How do I make a spaceplane that doesn't melt on reentry?

[MAFman]

Every time I've tried making a space plane, it's overheated and exploded when it hits the atmosphere at over about 1800 m/s. How do I build so I avoid that?

[antipro]

Idk, by using high temp resistant parts? by reducing AoA?
can you show a screenshot or better a video, with temperature overlay?
Which part breaks for first?

Edited October 20, 2021 by antipro

[18Watt]

Using parts which can withstand high temperatures is critical.  Many of the aero parts are not suitable for spaceplanes, because their heat tolerance is not sufficient.

Another thing which can make a huge impact on survivability is your entry profile.

One common misconception is that a shallow entry into the atmosphere will be gentler on your space plane.  This is not correct.  A steeper entry often works better at managing heat.

With a shallow entry you end up spending longer at high speed, but producing little drag.   Even at high altitudes the high speed generates a lot of heat.  Eventually your ship generates more heat than it can safely handle.

A steeper entry, which gets you below ~30 km quickly, often works better.  Below ~30 km the atmosphere is thick enough to generate drag, slowing you down.   
So my suggestions are:

• Make sure you are using parts with high heat tolerance, and
• Perhaps try using a steeper entry profile.

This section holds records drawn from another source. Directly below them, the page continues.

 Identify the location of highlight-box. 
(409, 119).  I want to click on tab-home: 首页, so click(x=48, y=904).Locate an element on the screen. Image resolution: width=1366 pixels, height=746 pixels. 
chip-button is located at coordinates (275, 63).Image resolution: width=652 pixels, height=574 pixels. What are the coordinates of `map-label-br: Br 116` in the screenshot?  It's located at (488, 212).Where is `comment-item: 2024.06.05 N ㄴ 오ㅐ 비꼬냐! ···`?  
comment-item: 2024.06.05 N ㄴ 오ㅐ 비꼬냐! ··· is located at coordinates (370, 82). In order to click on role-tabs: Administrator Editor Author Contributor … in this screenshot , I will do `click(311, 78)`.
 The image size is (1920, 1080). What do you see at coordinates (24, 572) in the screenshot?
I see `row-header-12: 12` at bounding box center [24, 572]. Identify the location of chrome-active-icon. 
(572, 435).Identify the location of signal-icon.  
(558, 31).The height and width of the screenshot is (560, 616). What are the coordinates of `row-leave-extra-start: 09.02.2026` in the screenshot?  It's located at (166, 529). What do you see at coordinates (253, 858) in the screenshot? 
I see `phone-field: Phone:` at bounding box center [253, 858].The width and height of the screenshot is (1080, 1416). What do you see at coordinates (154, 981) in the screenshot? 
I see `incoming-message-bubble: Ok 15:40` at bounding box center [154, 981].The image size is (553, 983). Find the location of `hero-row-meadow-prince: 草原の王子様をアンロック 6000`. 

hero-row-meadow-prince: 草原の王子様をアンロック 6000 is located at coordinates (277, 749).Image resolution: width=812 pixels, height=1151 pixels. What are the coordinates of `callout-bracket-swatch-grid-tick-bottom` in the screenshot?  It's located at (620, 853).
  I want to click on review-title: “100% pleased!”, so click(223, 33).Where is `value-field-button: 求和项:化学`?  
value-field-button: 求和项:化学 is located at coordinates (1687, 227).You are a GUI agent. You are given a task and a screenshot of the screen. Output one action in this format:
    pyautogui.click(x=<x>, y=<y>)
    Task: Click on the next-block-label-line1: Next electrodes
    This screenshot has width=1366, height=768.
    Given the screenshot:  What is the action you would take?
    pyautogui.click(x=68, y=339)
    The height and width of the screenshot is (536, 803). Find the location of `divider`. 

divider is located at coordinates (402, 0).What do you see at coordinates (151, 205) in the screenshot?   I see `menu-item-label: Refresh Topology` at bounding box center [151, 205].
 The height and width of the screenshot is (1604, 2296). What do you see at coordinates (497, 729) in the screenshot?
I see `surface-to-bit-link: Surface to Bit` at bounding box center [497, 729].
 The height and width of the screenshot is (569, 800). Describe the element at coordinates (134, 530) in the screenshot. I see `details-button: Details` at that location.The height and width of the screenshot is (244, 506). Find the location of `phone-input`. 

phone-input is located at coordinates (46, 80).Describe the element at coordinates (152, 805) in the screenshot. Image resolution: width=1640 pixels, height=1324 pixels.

As an example of an entry profile that normally works well for me, starting from an orbit of 80-120 km-  I burn retro-grade until my projected path intercepts the surface about 1/4 to 1/3 of the way around Kerbin.  I do not try to add drag by pitching up until I’m below ~45 km.  I’m trying to get to 30 km as quickly as I can.  Once I’m below 45 km I start pitching up to add drag.  But if it looks like I’ll level off above 30 km I reduce the pitch to continue the descent to 30 km or below.

[DeadJohn]

There's already a good answer above. I'll add that Mk1 parts, especially cockpits, have poor heat resistance. Mk 2 and 3 parts are safer during reentry.

[Lt_Duckweed]

11 hours ago, 18Watt said:

Using parts which can withstand high temperatures is critical.  Many of the aero parts are not suitable for spaceplanes, because their heat tolerance is not sufficient.

Another thing which can make a huge impact on survivability is your entry profile.

One common misconception is that a shallow entry into the atmosphere will be gentler on your space plane.  This is not correct.  A steeper entry often works better at managing heat.

With a shallow entry you end up spending longer at high speed, but producing little drag.   Even at high altitudes the high speed generates a lot of heat.  Eventually your ship generates more heat than it can safely handle.

A steeper entry, which gets you below ~30 km quickly, often works better.  Below ~30 km the atmosphere is thick enough to generate drag, slowing you down.   
So my suggestions are:

• Make sure you are using parts with high heat tolerance, and
• Perhaps try using a steeper entry profile.

As an example of an entry profile that normally works well for me, starting from an orbit of 80-120 km-  I burn retro-grade until my projected path intercepts the surface about 1/4 to 1/3 of the way around Kerbin.  I do not try to add drag by pitching up until I’m below ~45 km.  I’m trying to get to 30 km as quickly as I can.  Once I’m below 45 km I start pitching up to add drag.  But if it looks like I’ll level off above 30 km I reduce the pitch to continue the descent to 30 km or below.

This will NOT work for higher speed reentries.

This only works for relatively low drag craft on low speed entries, where the limiting factor over a long entry is the internal temperature of a weak part getting too high due to heat bleed.

For high speed entries (well over 3000) you  are instead limited by the maximum skin temperature of the weakest part.  Often this entirely prevents you from dipping bellow 40km, as any lower and your craft turns into a meteor shower as parts instantly turn into flashpaper.

For these types of entries you are forced to stay high, and need to generate as much drag as possible using an extremely high AoA.  If my ssto design can't sustain at least 40 AoA from entry through to sub Mach 3, I redesign it.

As an example, on a recent mission I hit atmosphere at 4300 m/s.  Any lower than 44km and the craft burns up due to exceeding skin temp, so it has to scrub over 1000 m/s in a single pass at 44km at 90 degree AoA.

 

As a matter of fact, I have NEVER had a craft that dealt with problems with internal overheating on reentry.  The only time I have ever had an issue with that was with a craft that needed to do an extended hypersonic glide halfway around Kerbin post reentry, and one of the science parts (1200 internal temp max) got close to blowing up.

 

TL:DR - A properly designed spaceplane is going to be able to generate enough drag that it can scrub speed fast enough for skin temp to always be the limiting factor, not internal temp.

[king of nowhere]

every part has written a maximum temperature in its description. if it's below 2000, the plane is gonna burn. ideally, every external part should be above 2000.

[Vanamonde]

Make sure the plane is balanced to come down through atmo belly-first. This increases drag and thus braking, but also distributes the heat over more parts.